- Set problem 1
In the article on Nordic pop music, what was the name of Björn Ulvaeus's folk-pop band before Abba?

- Text excerpt
* * * * * * *
Nanna Brynds Hilmarsdottir of Iceland's indie band Of Monsters and Men, 2013
Nanna Brynds Hilmarsdottir of Iceland's indie band Of Monsters and Men, 2013 © Corbis

Björn Ulvaeus laughs when I ask about his early experiences in the music business in the 1960s. “Pre-Abba, even?” Back in those distant days, before the Abba man became a quarter of Sweden’s most successful overseas force since the Vikings, Ulvaeus was in a winsome folk-pop band called the Hootenanny Singers.

They had their first hit in 1963, the sexily titled “Jag Väntar Vid Min Mila” (“I’m Waiting by My Charcoal Kiln”) at the same time as The Beatles’ first hit in Sweden. Ulvaeus remembers watching the Liverpudlians on tour with envy.

“I thought to myself, bloody hell, I have a hit now and it’s in a folk group but I would love to be a pop group,” he says. The seeds of Abba were planted in the shade of Beatlemania. “Deep in our hearts, what we wanted to do was pop music in English,” he says. “That’s how Abba started really.”

Fifty years later, Sweden is a pop powerhouse. In 2011 the nation of 9.5m produced music exports worth more than $150m (according to Swedish industry estimates) – the largest per capita in the world. Now the rest of the Nordic region is catching up.

Indie bands spill out of Reykjavik. Heavy metallers headbang in Finland. Danish singer-songwriter Agnes Obel tops album charts across Europe. Oslo’s answer to “Gangnam Style”, Ylvis’s “The Fox (What Does the Fox Say?)”, is a YouTube hit.

Meanwhile the Swedish machine forges on with Avicii, the DJ conquering the world with his unholy brew of electronic dance music and banjo hoedowns. Fellow Swede Max Martin has his production fingerprints all over Katy Perry’s new album. Norwegian duo Stargate are among the first Rihanna calls when she wants a hit.

Next week the Roundhouse in London celebrates the Nordic invasion with the Ja Ja Ja festival, a two-day event headlined by Danish acts Mew and the Raveonettes. It’s a far cry from the Hootenanny Singers with their sensible knitwear. But is there anything Nordic really going on here? Or is it just cultural mimicry, the copying of music from the UK and US, as though the region were a vast Brooklyn with fjords?
* * * * * * *
- Dataset rows
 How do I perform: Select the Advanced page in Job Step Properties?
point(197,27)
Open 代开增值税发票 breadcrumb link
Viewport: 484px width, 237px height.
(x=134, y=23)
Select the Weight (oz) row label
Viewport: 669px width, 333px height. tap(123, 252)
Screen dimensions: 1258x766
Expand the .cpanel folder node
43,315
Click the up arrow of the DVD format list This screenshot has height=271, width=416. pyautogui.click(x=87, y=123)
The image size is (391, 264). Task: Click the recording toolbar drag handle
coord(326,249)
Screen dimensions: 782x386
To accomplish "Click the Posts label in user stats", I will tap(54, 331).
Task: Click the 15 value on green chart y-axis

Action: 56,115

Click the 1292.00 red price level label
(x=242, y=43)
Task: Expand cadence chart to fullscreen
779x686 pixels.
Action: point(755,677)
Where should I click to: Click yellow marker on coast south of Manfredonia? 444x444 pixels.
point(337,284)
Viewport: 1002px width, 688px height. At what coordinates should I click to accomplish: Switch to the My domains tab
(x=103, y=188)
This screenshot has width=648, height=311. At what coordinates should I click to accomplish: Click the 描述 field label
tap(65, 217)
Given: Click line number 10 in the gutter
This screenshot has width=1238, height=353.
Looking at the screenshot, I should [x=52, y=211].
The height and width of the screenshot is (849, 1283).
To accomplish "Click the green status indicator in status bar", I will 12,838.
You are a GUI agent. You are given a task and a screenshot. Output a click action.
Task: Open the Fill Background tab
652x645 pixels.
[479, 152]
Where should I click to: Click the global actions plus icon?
* * * * * * *
- Set problem 2
In the entries, give the lines from the one with "Click the 1292.00 red price level label" to the one with "point(337,284)" as a JSON list of strings, one string per line, with blank lines left out.

- Correct answer 1
The Hootenanny Singers.

- Correct answer 2
[
  "Click the 1292.00 red price level label",
  "(x=242, y=43)",
  "Task: Expand cadence chart to fullscreen",
  "779x686 pixels.",
  "Action: point(755,677)",
  "Where should I click to: Click yellow marker on coast south of Manfredonia? 444x444 pixels.",
  "point(337,284)"
]